Cornelius recalls a meeting he and several other Tasmanian-based AFL representatives had met with Andrew Demetriou in the months after the two expansion teams were announced.

“I was at the Lions when that was going on, and we actually got spoken to by Demetriou about the reasons they went with teams in the Gold Coast and Western Sydney,” he said.

“I actually asked the question at that meeting ‘Will there be a side in Tasmania?’, and Demetriou said the AFL was only really looking at putting new clubs in growth areas.

“The league thought they could get in those markets and create more interest in the game, whereas in Tasmania that interest is already there and can’t really be built on any more than it already is.

“There were about five other Tassie boys in the room that day, and none of us had a leg to stand on by the time they’d finished giving us the facts. And I reckon if the footy public had heard what we did in that meeting, there wouldn’t be much of a debate about this.”

“What I took away from it was that the AFL doesn’t need to take a team to Tasmania to get people to buy into it.”


The Verdict

There will not be an AFL side based in Tasmania, at least not in the next 10 years.
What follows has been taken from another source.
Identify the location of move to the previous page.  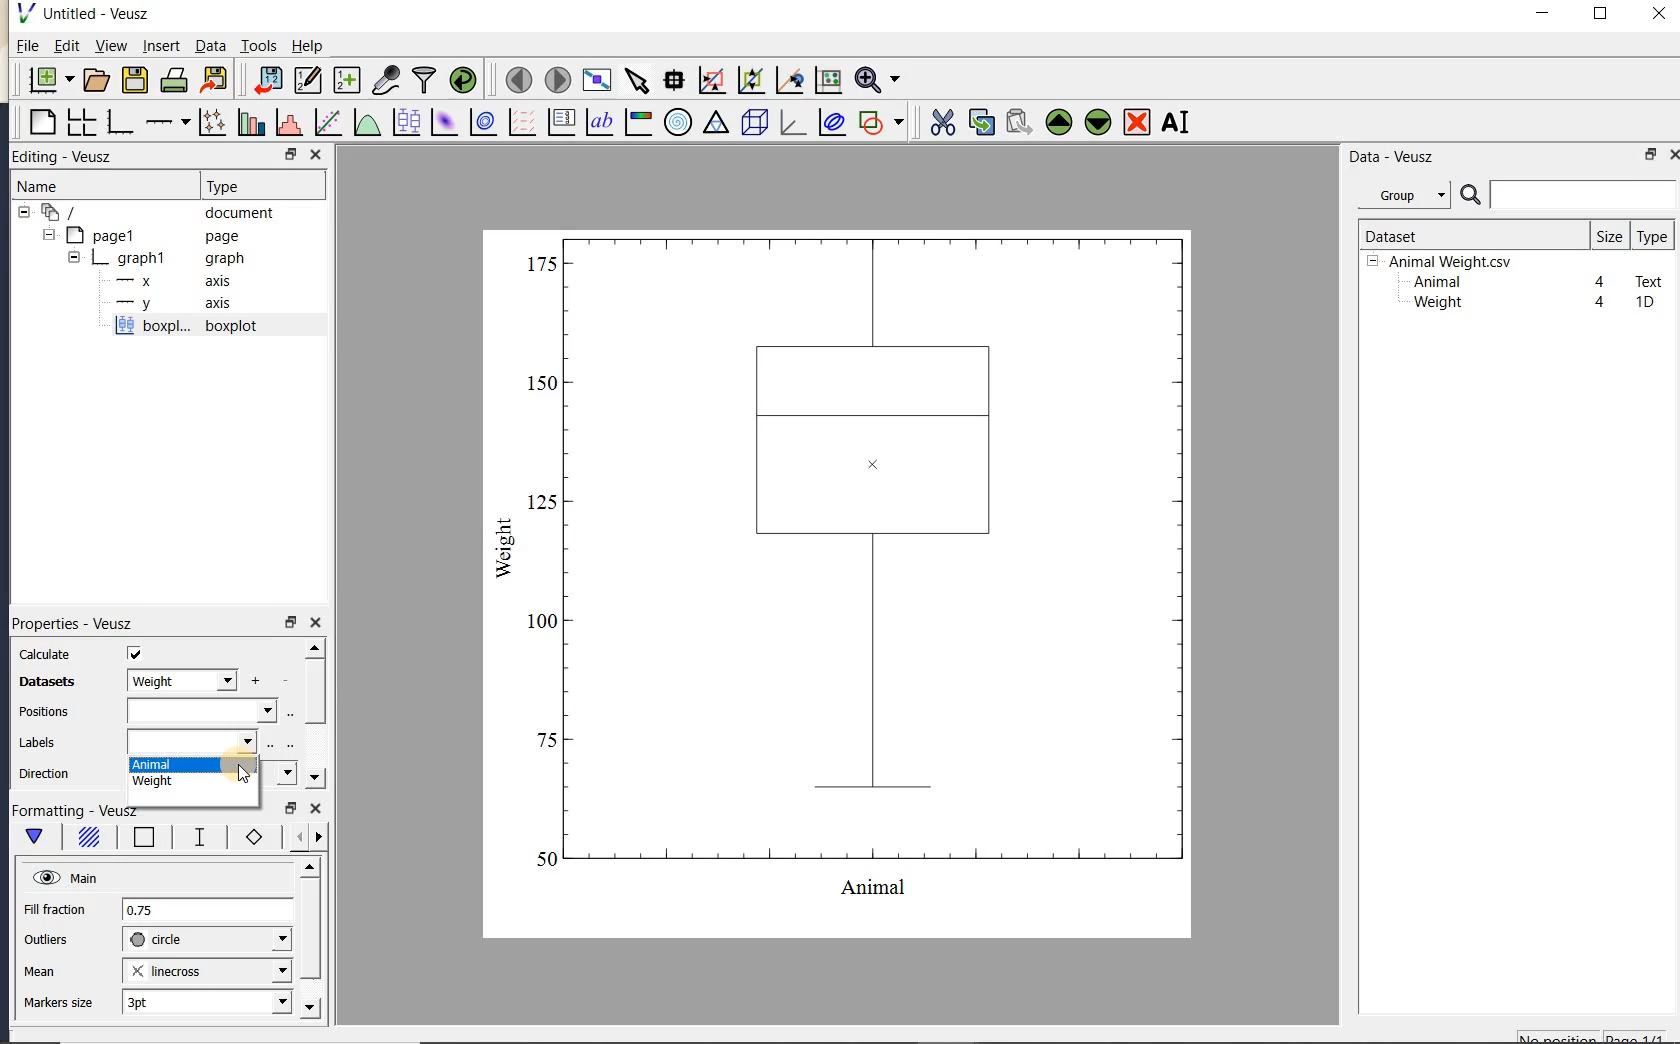
(515, 78).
The way the AFL is run now, with profit and growth being the ends that justify the means, putting the next team in Tasmania just does not make sense, even if rewarding a state for its unfaltering support of the game does.

“They call it the national game,” Cornelius observes, “and I think it’d be fantastic if there was a senior team down here.

“But I don’t think that’s in the AFL’s near or mid-term plans for the future.”

About Alex Darling

Melbourne-born, Horsham-based footy fan. Lover of the Saints, classic rock guitar and good writing on each of these topics.


  1. Rabid Dog says

    The Money. Hmm…Take a few bucks for the BS GWS and GC franchises, get Port to pay back some of what they have been given, fine Essendon a correct amount for destroying themselves, and there’s more than enough money for a team. Maybe two. For years to come.